A method to determine whether a multi-species nucleotide sequence alignment is likely to represent a protein-coding region. It does not rely on homology to known protein sequences; instead, it examines evolutionary signatures characteristic to alignments of conserved coding regions, such as the high frequencies of synonymous codon substitutions and conservative amino acid substitutions, and the low frequencies of other missense and non-sense substitutions (CSF = Codon Substitution Frequencies).
Predicts Coding Data Sequence in transcripts. FrameDP can adapt itself to different levels of sequence qualities. It provides an automatic protein description based on InterPro domain content. The functional annotation capabilities rely on BioMoby web services and on the REMORA workflow manager. FrameDP can use multiple Markov models and can handle degenerated sequences both for signals and inside Markov models.
Classifies ncRNAs by using primary information from a deep sequencing experiment, i.e. the relative positions and lengths of reads. ALPS is not designed to recognize a certain class of ncRNA, it can be used to detect novel ncRNA classes, as long as these unknown ncRNAs have a characteristic pattern of deep sequencing read lengths and positions. The software is able to classify known ncRNAs with high sensitivity and specificity.
Calculates the coding potential of a transcript using a machine learning model (random forest) based on multiple features including sequence characteristics of putative open reading frames, translation scores based on ribosomal coverage, and conservation against characterized protein families. LncRNA-ID competes favorably with existing coding potential computation tools in lncRNA identification.
Allows the extraction of any genomic region surrounding annotated coding sequence and its upload on a MySql database. RRE is a parser that is suitable for users wishing to generate genome-wide, specific sequence-feature datasets, such as putative promoters, first non-coding exon, all introns of a specific chromosome or contig. The RRE database is used to retrieve annotated putative regulative regions as well as the non-coding regions linked to orthologue annotations.
A program to detect coding regions in multiple sequence alignments that is optimized for emerging applications not covered by current protein gene-finding software. It is open source software and available for all major platforms.

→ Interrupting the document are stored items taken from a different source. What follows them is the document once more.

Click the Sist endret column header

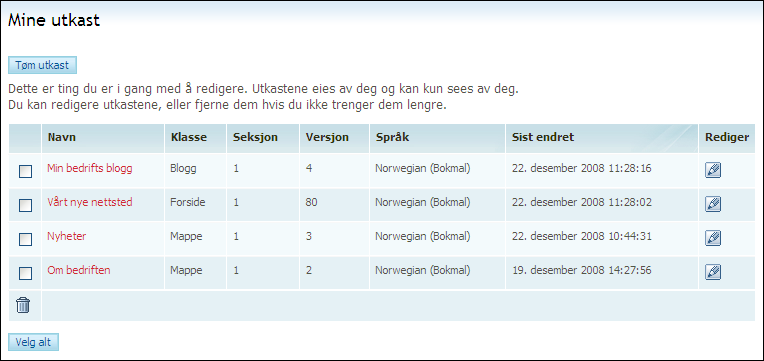pyautogui.click(x=543, y=137)
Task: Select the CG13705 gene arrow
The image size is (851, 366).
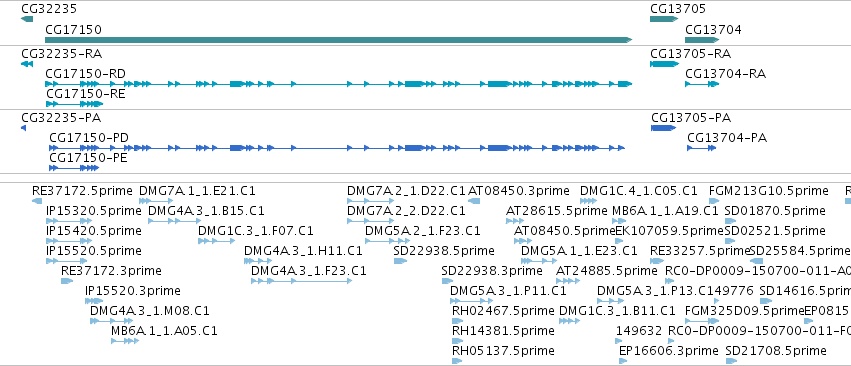Action: click(664, 20)
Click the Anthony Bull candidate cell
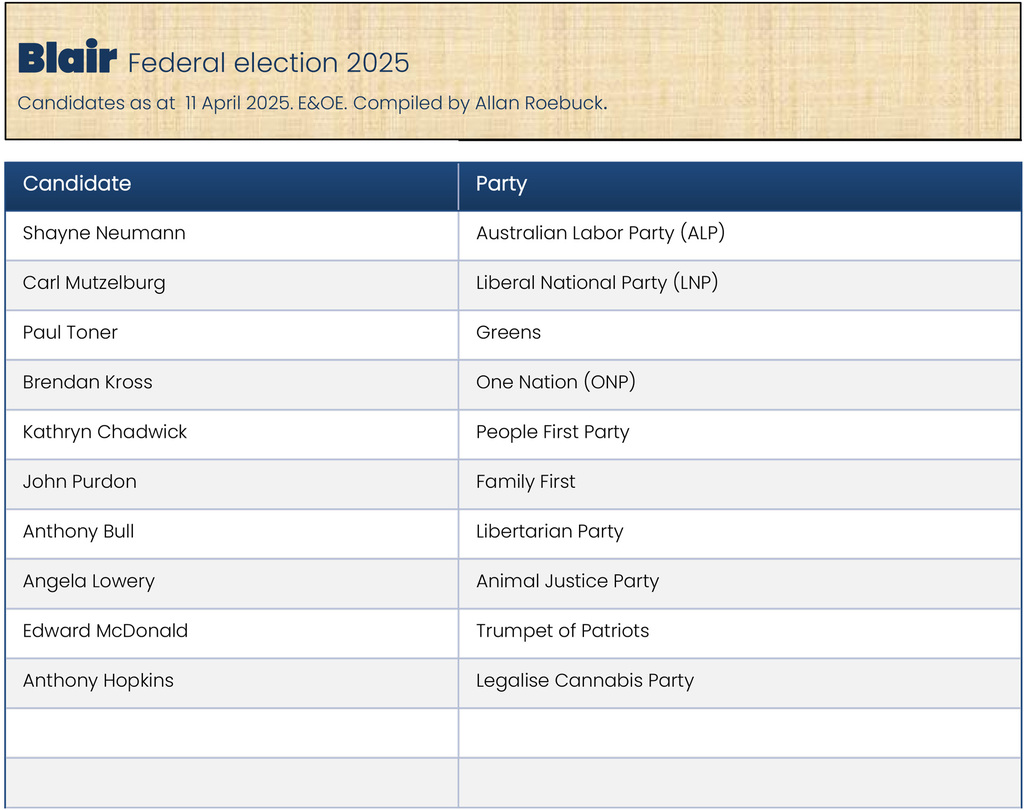This screenshot has height=810, width=1024. tap(78, 532)
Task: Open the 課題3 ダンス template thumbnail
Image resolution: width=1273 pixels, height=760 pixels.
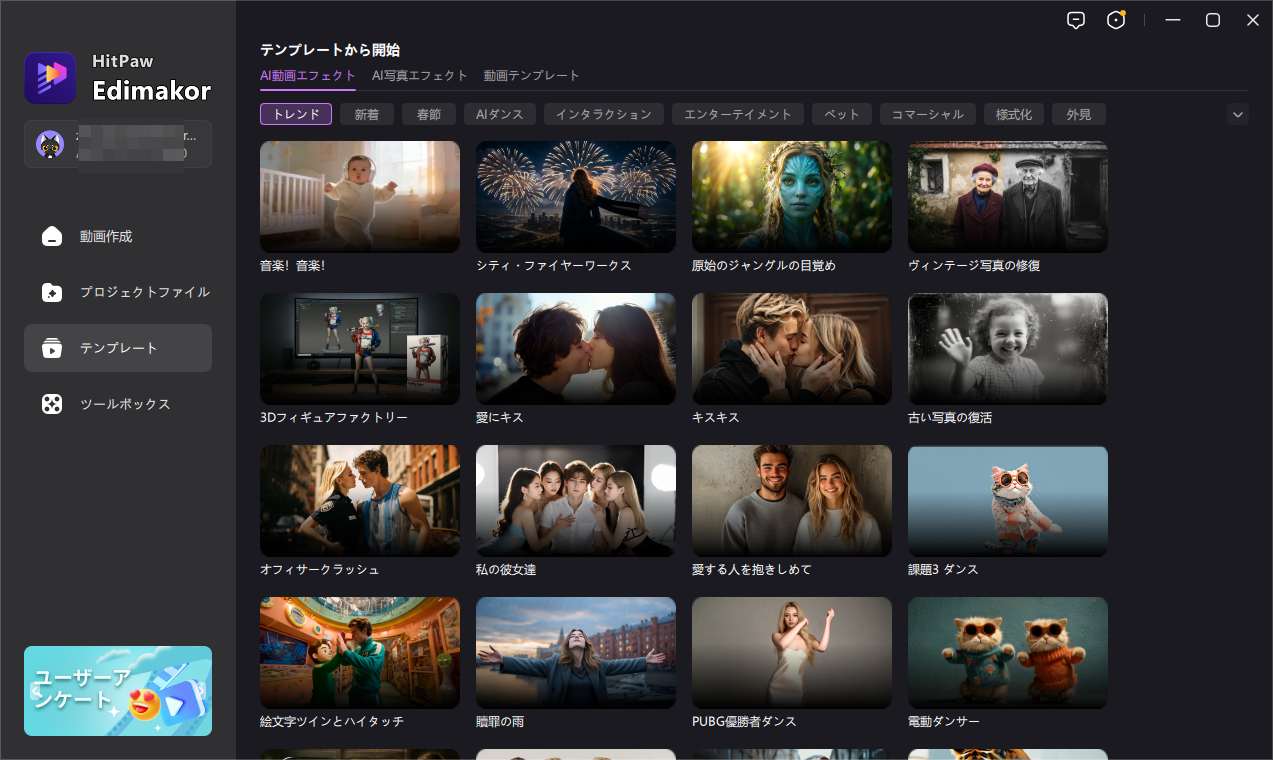Action: [1007, 500]
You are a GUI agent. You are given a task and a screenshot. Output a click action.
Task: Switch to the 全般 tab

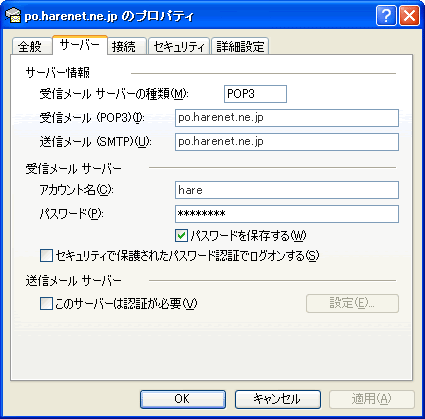click(x=32, y=46)
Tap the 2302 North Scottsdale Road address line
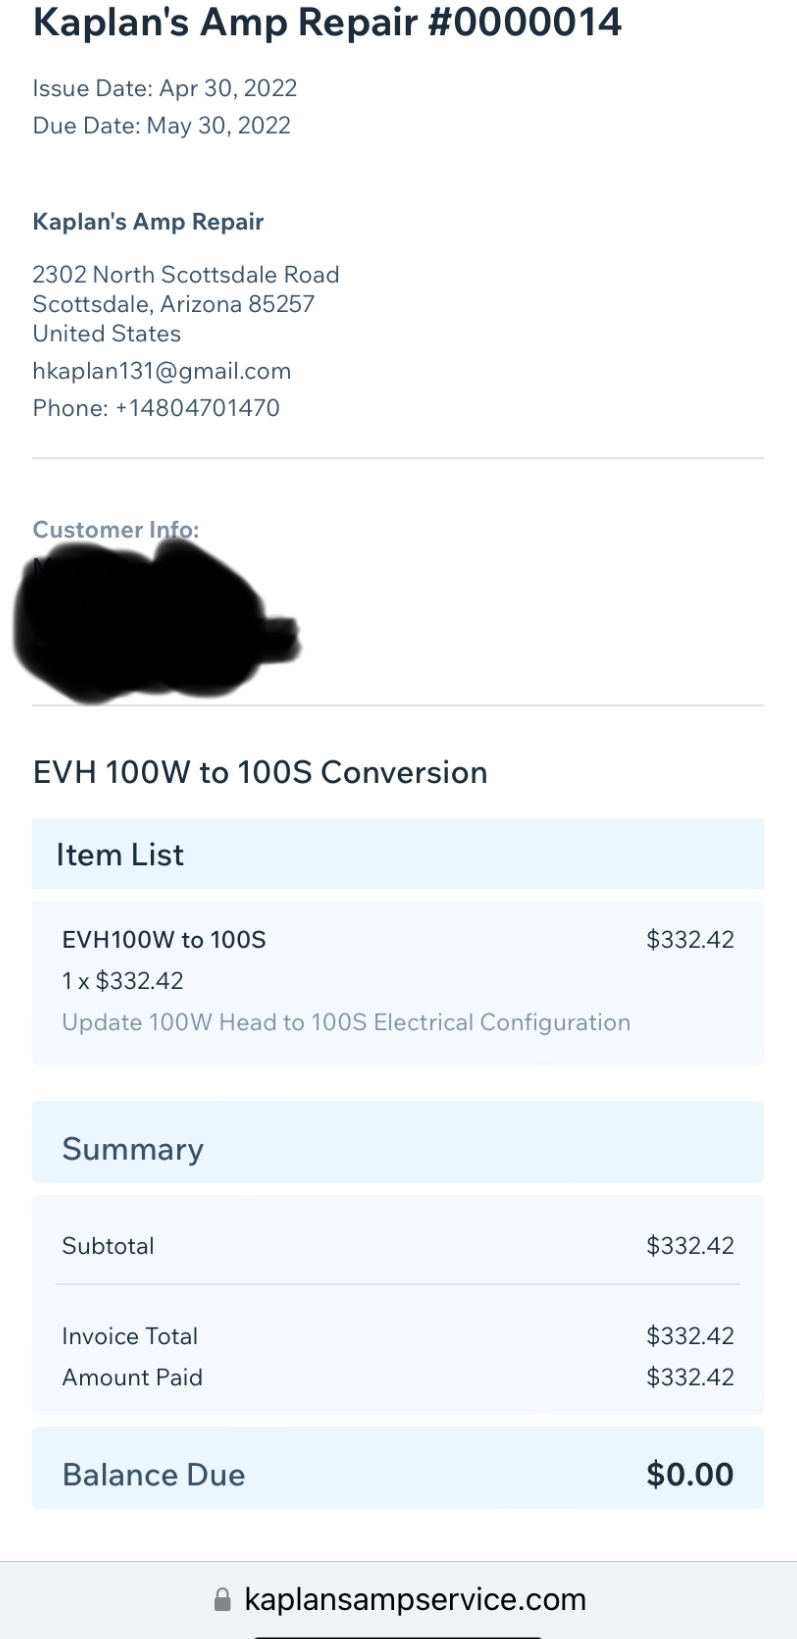The width and height of the screenshot is (797, 1639). tap(186, 275)
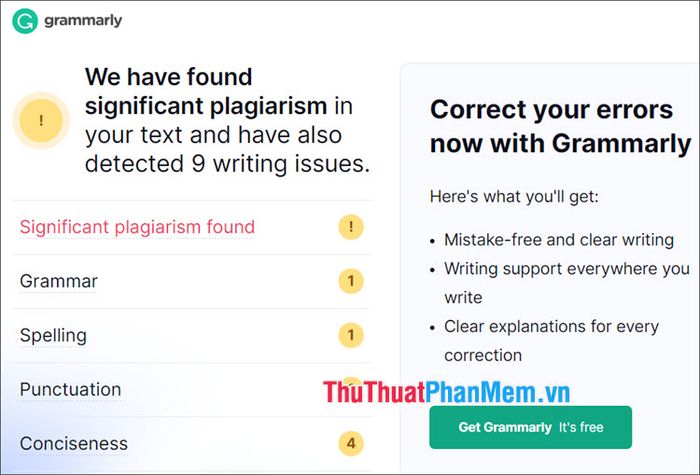Click the large yellow exclamation warning icon
700x475 pixels.
coord(41,120)
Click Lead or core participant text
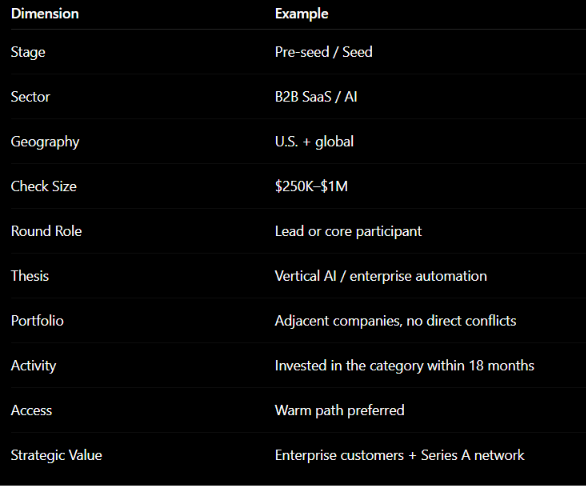Viewport: 586px width, 486px height. click(x=348, y=231)
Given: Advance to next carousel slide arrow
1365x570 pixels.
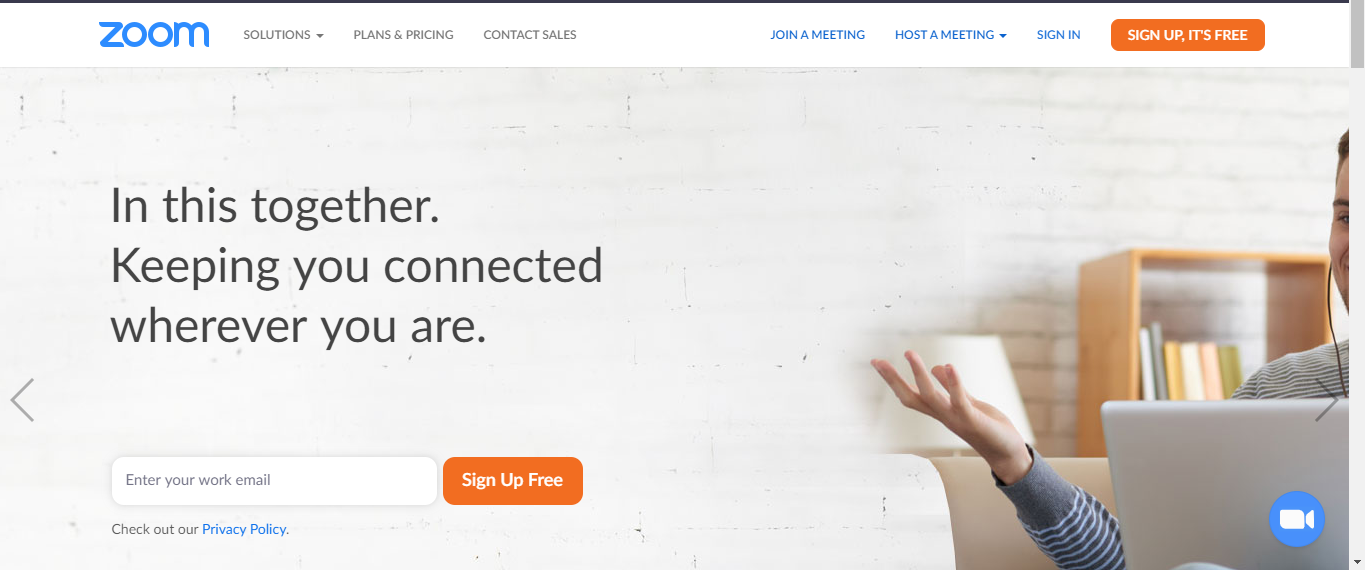Looking at the screenshot, I should (1326, 400).
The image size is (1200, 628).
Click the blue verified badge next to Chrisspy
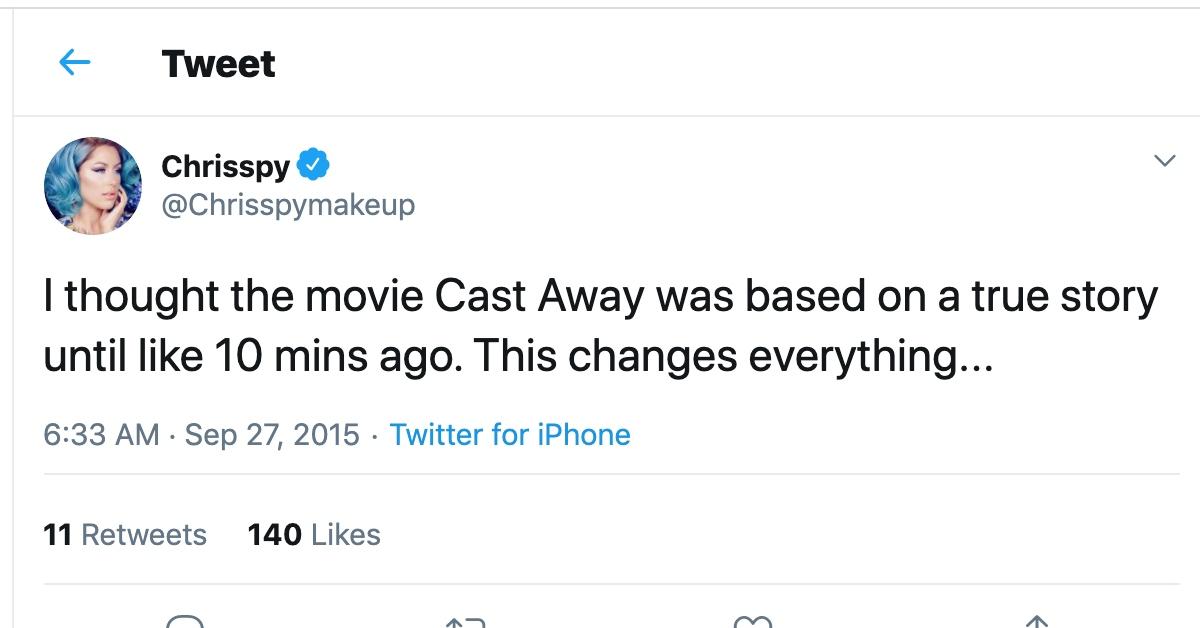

Identifies the long non-coding RNAs (lncRNAs) from the assembled novel transcripts. lncScore can also be used to calculate the coding potential. This alignment-free tool uses a logistic regression model with 11 carefully selected features. lncScore accurately distinguishes lncRNAs from mRNAs, especially partial-length mRNAs in the human and mouse datasets. In addition, lncScore also performed well on transcripts from five other species (Zebrafish, Fly, C. elegans, Rat, and Sheep). To speed up the prediction, multithreading is implemented within lncScore.
Reduces the number of features calculated from nucleotides of transcripts. longdist is a Support Vector Machine (SVM) based method to distinguish long non-coding RNAs (lncRNAs) from protein coding transcripts (PCTs), using features from the nucleotide patterns (frequencies of di-, tri- and tetranucleotides) of transcripts, chosen with the support of Principal Component Analysis (PCA), together with Open Reading Frame (ORF) length and ORF relative length.
Provides a prototype noncoding RNA genefinder, based on comparative genome sequence analysis. QRNA detects conserved RNA secondary structures, including both ncRNA genes and cis-regulatory RNA structures. It uses three different probabilistic models (for RNA-structure-constrained, coding-constrained, and position-independent evolution) to examine the pattern of mutations in a pairwise sequence alignment. The alignment is classified as RNA, coding, or other, according to the Bayesian posterior probability of each model. This program is freely available for download.